Repeat the entries below exactly and in full.

Collection entries:
#####

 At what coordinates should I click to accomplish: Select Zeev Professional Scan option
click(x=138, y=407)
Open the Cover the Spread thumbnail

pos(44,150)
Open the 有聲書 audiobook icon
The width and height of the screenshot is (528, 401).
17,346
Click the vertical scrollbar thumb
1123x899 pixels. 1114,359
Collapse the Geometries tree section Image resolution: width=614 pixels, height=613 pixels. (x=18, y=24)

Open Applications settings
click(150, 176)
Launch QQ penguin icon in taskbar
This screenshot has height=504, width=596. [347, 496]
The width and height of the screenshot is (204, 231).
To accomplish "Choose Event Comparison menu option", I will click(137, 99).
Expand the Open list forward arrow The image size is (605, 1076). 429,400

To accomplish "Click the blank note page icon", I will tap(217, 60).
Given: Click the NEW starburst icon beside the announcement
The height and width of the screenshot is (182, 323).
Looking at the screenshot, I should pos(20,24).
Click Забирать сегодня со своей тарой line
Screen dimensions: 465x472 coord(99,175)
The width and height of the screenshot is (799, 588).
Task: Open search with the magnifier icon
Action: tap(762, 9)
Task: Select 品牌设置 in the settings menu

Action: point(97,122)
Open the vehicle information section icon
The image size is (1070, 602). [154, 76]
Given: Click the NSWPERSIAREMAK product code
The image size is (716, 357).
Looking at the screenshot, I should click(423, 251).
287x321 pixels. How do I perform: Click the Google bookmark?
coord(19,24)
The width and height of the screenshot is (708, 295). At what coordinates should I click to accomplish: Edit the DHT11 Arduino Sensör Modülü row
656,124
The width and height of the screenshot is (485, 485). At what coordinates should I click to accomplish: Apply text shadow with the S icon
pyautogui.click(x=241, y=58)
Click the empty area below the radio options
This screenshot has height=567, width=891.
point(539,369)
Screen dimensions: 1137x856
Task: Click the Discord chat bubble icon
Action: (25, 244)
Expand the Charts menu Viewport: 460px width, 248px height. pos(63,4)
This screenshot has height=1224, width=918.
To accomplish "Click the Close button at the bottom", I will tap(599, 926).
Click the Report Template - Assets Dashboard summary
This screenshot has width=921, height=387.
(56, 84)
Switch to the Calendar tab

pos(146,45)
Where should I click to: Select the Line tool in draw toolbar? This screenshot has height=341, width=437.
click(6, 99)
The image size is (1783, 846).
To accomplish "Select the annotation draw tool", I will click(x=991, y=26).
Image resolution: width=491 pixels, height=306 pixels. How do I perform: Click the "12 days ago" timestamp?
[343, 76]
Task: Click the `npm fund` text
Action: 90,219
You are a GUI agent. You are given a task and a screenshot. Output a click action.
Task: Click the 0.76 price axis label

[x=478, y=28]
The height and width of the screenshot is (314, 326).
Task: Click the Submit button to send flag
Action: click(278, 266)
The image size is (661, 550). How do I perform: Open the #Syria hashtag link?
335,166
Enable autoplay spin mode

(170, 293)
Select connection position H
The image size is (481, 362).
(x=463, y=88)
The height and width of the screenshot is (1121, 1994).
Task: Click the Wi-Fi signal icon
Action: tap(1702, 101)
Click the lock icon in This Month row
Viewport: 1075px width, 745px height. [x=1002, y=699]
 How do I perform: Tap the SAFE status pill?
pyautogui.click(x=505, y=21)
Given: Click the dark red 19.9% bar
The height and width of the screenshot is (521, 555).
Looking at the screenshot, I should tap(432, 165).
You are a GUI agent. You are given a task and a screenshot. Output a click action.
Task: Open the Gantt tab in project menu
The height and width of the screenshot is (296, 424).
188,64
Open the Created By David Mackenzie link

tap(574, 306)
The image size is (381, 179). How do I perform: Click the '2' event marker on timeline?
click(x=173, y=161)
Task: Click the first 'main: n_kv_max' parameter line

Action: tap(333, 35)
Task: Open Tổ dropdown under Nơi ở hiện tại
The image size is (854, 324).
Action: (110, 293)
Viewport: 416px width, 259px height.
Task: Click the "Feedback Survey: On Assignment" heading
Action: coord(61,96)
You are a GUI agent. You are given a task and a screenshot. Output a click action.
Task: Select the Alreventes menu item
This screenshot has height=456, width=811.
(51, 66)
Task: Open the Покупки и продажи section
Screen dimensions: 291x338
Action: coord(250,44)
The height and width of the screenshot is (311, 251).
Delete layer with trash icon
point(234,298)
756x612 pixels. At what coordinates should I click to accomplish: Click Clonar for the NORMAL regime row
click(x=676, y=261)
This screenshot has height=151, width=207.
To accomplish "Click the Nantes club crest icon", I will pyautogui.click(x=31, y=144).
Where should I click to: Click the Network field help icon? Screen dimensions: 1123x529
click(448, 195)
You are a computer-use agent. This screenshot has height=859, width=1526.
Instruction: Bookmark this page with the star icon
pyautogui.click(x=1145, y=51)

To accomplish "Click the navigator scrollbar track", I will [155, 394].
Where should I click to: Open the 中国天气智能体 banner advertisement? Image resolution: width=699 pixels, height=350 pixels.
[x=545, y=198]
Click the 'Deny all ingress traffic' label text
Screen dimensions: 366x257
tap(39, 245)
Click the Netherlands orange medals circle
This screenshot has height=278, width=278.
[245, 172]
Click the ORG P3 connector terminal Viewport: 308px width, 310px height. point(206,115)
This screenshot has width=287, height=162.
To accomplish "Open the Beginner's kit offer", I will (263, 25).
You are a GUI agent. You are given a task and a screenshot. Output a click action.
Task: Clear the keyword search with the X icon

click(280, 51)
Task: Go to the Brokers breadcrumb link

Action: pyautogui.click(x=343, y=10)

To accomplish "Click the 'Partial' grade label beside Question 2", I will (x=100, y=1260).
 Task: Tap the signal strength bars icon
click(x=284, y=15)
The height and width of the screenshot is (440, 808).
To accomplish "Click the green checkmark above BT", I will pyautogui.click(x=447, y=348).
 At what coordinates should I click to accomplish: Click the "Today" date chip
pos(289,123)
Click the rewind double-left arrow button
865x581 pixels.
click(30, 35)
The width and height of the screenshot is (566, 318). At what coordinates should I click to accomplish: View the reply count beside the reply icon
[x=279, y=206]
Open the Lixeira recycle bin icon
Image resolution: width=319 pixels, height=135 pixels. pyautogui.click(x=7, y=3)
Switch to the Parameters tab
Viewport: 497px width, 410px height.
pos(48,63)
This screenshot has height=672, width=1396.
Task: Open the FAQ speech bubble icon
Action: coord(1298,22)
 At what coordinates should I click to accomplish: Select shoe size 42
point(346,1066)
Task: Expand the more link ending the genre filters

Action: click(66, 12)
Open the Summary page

#####

EXPECTED ANSWER:
 At what coordinates should I click to accomplish: Select Zeev Professional Scan option
click(x=138, y=407)
Open the Cover the Spread thumbnail

pos(44,150)
Open the 有聲書 audiobook icon
The width and height of the screenshot is (528, 401).
17,346
Click the vertical scrollbar thumb
1123x899 pixels. 1114,359
Collapse the Geometries tree section Image resolution: width=614 pixels, height=613 pixels. (x=18, y=24)

Open Applications settings
click(150, 176)
Launch QQ penguin icon in taskbar
This screenshot has height=504, width=596. [347, 496]
The width and height of the screenshot is (204, 231).
To accomplish "Choose Event Comparison menu option", I will click(137, 99).
Expand the Open list forward arrow The image size is (605, 1076). 429,400

To accomplish "Click the blank note page icon", I will tap(217, 60).
Given: Click the NEW starburst icon beside the announcement
The height and width of the screenshot is (182, 323).
Looking at the screenshot, I should pos(20,24).
Click Забирать сегодня со своей тарой line
Screen dimensions: 465x472 coord(99,175)
The width and height of the screenshot is (799, 588).
Task: Open search with the magnifier icon
Action: tap(762, 9)
Task: Select 品牌设置 in the settings menu

Action: point(97,122)
Open the vehicle information section icon
The image size is (1070, 602). [154, 76]
Given: Click the NSWPERSIAREMAK product code
The image size is (716, 357).
Looking at the screenshot, I should click(423, 251).
287x321 pixels. How do I perform: Click the Google bookmark?
coord(19,24)
The width and height of the screenshot is (708, 295). At what coordinates should I click to accomplish: Edit the DHT11 Arduino Sensör Modülü row
656,124
The width and height of the screenshot is (485, 485). At what coordinates should I click to accomplish: Apply text shadow with the S icon
pyautogui.click(x=241, y=58)
Click the empty area below the radio options
This screenshot has height=567, width=891.
point(539,369)
Screen dimensions: 1137x856
Task: Click the Discord chat bubble icon
Action: (25, 244)
Expand the Charts menu Viewport: 460px width, 248px height. pos(63,4)
This screenshot has height=1224, width=918.
To accomplish "Click the Close button at the bottom", I will tap(599, 926).
Click the Report Template - Assets Dashboard summary
This screenshot has width=921, height=387.
(56, 84)
Switch to the Calendar tab

pos(146,45)
Where should I click to: Select the Line tool in draw toolbar? This screenshot has height=341, width=437.
click(6, 99)
The image size is (1783, 846).
To accomplish "Select the annotation draw tool", I will click(x=991, y=26).
Image resolution: width=491 pixels, height=306 pixels. How do I perform: Click the "12 days ago" timestamp?
[343, 76]
Task: Click the `npm fund` text
Action: 90,219
You are a GUI agent. You are given a task and a screenshot. Output a click action.
Task: Click the 0.76 price axis label

[x=478, y=28]
The height and width of the screenshot is (314, 326).
Task: Click the Submit button to send flag
Action: click(278, 266)
The image size is (661, 550). How do I perform: Open the #Syria hashtag link?
335,166
Enable autoplay spin mode

(170, 293)
Select connection position H
The image size is (481, 362).
(x=463, y=88)
The height and width of the screenshot is (1121, 1994).
Task: Click the Wi-Fi signal icon
Action: tap(1702, 101)
Click the lock icon in This Month row
Viewport: 1075px width, 745px height. [x=1002, y=699]
 How do I perform: Tap the SAFE status pill?
pyautogui.click(x=505, y=21)
Given: Click the dark red 19.9% bar
The height and width of the screenshot is (521, 555).
Looking at the screenshot, I should tap(432, 165).
You are a GUI agent. You are given a task and a screenshot. Output a click action.
Task: Open the Gantt tab in project menu
The height and width of the screenshot is (296, 424).
188,64
Open the Created By David Mackenzie link

tap(574, 306)
The image size is (381, 179). How do I perform: Click the '2' event marker on timeline?
click(x=173, y=161)
Task: Click the first 'main: n_kv_max' parameter line

Action: tap(333, 35)
Task: Open Tổ dropdown under Nơi ở hiện tại
The image size is (854, 324).
Action: (110, 293)
Viewport: 416px width, 259px height.
Task: Click the "Feedback Survey: On Assignment" heading
Action: coord(61,96)
You are a GUI agent. You are given a task and a screenshot. Output a click action.
Task: Select the Alreventes menu item
This screenshot has height=456, width=811.
(51, 66)
Task: Open the Покупки и продажи section
Screen dimensions: 291x338
Action: coord(250,44)
The height and width of the screenshot is (311, 251).
Delete layer with trash icon
point(234,298)
756x612 pixels. At what coordinates should I click to accomplish: Click Clonar for the NORMAL regime row
click(x=676, y=261)
This screenshot has height=151, width=207.
To accomplish "Click the Nantes club crest icon", I will pyautogui.click(x=31, y=144).
Where should I click to: Click the Network field help icon? Screen dimensions: 1123x529
click(448, 195)
You are a computer-use agent. This screenshot has height=859, width=1526.
Instruction: Bookmark this page with the star icon
pyautogui.click(x=1145, y=51)

To accomplish "Click the navigator scrollbar track", I will [155, 394].
Where should I click to: Open the 中国天气智能体 banner advertisement? Image resolution: width=699 pixels, height=350 pixels.
[x=545, y=198]
Click the 'Deny all ingress traffic' label text
Screen dimensions: 366x257
tap(39, 245)
Click the Netherlands orange medals circle
This screenshot has height=278, width=278.
[245, 172]
Click the ORG P3 connector terminal Viewport: 308px width, 310px height. point(206,115)
This screenshot has width=287, height=162.
To accomplish "Open the Beginner's kit offer", I will (263, 25).
You are a GUI agent. You are given a task and a screenshot. Output a click action.
Task: Clear the keyword search with the X icon

click(280, 51)
Task: Go to the Brokers breadcrumb link

Action: pyautogui.click(x=343, y=10)

To accomplish "Click the 'Partial' grade label beside Question 2", I will (x=100, y=1260).
 Task: Tap the signal strength bars icon
click(x=284, y=15)
The height and width of the screenshot is (440, 808).
To accomplish "Click the green checkmark above BT", I will pyautogui.click(x=447, y=348).
 At what coordinates should I click to accomplish: Click the "Today" date chip
pos(289,123)
Click the rewind double-left arrow button
865x581 pixels.
click(30, 35)
The width and height of the screenshot is (566, 318). At what coordinates should I click to accomplish: View the reply count beside the reply icon
[x=279, y=206]
Open the Lixeira recycle bin icon
Image resolution: width=319 pixels, height=135 pixels. pyautogui.click(x=7, y=3)
Switch to the Parameters tab
Viewport: 497px width, 410px height.
pos(48,63)
This screenshot has height=672, width=1396.
Task: Open the FAQ speech bubble icon
Action: coord(1298,22)
 At what coordinates should I click to accomplish: Select shoe size 42
point(346,1066)
Task: Expand the more link ending the genre filters

Action: click(66, 12)
Open the Summary page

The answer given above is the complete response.